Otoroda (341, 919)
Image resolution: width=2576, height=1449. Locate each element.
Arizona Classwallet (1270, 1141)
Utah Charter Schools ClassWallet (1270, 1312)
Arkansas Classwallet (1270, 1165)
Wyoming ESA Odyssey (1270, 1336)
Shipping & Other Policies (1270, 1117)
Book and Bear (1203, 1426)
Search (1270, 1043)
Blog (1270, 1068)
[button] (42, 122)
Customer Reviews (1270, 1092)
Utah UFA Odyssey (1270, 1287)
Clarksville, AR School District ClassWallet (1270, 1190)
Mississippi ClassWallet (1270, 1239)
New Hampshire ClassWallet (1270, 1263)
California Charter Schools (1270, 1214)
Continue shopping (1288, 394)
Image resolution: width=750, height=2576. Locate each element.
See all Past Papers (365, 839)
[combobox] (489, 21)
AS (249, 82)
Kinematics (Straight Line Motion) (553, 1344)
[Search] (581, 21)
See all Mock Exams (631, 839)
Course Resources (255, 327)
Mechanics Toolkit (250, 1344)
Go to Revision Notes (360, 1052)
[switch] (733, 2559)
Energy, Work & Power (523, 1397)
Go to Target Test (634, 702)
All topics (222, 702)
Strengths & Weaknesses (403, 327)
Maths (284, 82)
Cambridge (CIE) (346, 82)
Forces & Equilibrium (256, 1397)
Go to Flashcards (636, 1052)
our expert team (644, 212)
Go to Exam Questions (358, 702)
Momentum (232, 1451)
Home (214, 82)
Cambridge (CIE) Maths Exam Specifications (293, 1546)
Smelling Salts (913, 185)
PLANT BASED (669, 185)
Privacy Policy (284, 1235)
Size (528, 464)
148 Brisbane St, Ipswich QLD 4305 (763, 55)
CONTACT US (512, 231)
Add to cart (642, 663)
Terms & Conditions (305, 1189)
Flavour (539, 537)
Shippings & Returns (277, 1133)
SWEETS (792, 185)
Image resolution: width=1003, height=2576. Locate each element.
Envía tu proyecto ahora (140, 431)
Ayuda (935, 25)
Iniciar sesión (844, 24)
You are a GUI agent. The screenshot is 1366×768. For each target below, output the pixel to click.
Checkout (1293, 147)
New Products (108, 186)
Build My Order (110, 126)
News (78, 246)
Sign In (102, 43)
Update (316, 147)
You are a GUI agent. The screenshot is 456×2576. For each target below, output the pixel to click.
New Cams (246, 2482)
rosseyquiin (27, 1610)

_EXERCISE DESCRIPTION_
Give back exactly the lines starting at the one with "Size (528, 464)" and running to the end of the listing. Include both ends.

_SOLUTION FOR THIS PROBLEM_
Size (528, 464)
148 Brisbane St, Ipswich QLD 4305 (763, 55)
CONTACT US (512, 231)
Add to cart (642, 663)
Terms & Conditions (305, 1189)
Flavour (539, 537)
Shippings & Returns (277, 1133)
SWEETS (792, 185)
Image resolution: width=1003, height=2576. Locate each element.
Envía tu proyecto ahora (140, 431)
Ayuda (935, 25)
Iniciar sesión (844, 24)
You are a GUI agent. The screenshot is 1366×768. For each target below, output the pixel to click.
Checkout (1293, 147)
New Products (108, 186)
Build My Order (110, 126)
News (78, 246)
Sign In (102, 43)
Update (316, 147)
You are a GUI agent. The screenshot is 456×2576. For each target below, output the pixel to click.
New Cams (246, 2482)
rosseyquiin (27, 1610)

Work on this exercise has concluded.